Supplied records -
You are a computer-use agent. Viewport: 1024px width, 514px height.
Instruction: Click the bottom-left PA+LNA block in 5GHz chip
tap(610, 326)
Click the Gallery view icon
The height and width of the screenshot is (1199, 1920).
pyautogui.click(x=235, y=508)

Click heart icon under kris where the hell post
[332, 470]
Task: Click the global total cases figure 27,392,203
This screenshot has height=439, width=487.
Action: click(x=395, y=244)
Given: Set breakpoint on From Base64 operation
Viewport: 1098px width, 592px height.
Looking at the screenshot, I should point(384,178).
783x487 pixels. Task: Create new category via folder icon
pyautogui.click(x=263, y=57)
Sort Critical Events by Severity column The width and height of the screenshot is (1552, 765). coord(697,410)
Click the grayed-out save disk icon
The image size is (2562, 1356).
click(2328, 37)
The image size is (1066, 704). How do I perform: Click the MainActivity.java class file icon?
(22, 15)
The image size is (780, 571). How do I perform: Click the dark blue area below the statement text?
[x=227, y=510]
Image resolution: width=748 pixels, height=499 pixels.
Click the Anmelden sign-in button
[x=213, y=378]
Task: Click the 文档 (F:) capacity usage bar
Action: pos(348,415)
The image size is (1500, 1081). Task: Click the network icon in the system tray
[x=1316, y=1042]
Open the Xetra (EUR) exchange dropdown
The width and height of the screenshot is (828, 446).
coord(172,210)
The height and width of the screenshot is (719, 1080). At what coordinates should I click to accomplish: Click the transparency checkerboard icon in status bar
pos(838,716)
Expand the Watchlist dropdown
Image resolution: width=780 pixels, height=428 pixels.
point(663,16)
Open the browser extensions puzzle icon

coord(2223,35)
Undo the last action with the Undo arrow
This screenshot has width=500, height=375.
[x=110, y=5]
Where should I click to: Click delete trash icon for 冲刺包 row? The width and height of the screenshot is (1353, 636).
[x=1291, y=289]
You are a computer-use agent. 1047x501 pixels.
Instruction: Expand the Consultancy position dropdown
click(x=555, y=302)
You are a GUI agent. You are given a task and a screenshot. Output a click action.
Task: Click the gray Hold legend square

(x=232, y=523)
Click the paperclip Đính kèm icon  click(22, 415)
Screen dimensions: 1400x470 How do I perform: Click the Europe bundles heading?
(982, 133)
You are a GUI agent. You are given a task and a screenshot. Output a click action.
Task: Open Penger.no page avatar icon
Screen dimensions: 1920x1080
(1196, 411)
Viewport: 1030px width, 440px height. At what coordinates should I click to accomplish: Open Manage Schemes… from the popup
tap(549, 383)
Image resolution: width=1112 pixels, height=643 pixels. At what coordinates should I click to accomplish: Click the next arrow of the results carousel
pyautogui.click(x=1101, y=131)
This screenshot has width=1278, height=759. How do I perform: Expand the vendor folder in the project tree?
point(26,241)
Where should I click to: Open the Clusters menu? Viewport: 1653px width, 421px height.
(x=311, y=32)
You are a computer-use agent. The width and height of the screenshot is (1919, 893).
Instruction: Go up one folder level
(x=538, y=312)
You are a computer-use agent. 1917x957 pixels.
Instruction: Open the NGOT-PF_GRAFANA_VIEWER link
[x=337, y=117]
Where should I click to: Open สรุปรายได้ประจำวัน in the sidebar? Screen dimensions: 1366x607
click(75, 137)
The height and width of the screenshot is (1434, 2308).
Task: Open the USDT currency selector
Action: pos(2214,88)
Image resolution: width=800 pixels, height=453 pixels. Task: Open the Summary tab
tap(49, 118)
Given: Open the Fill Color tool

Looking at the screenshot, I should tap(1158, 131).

Given problem - List each line in the data above that contains the word "Expand". Only count matches with the same uppercase and lowercase letters.

Exercise solution -
Expand the Watchlist dropdown
Instruction: Expand the Consultancy position dropdown
This screenshot has width=1278, height=759. How do I perform: Expand the vendor folder in the project tree?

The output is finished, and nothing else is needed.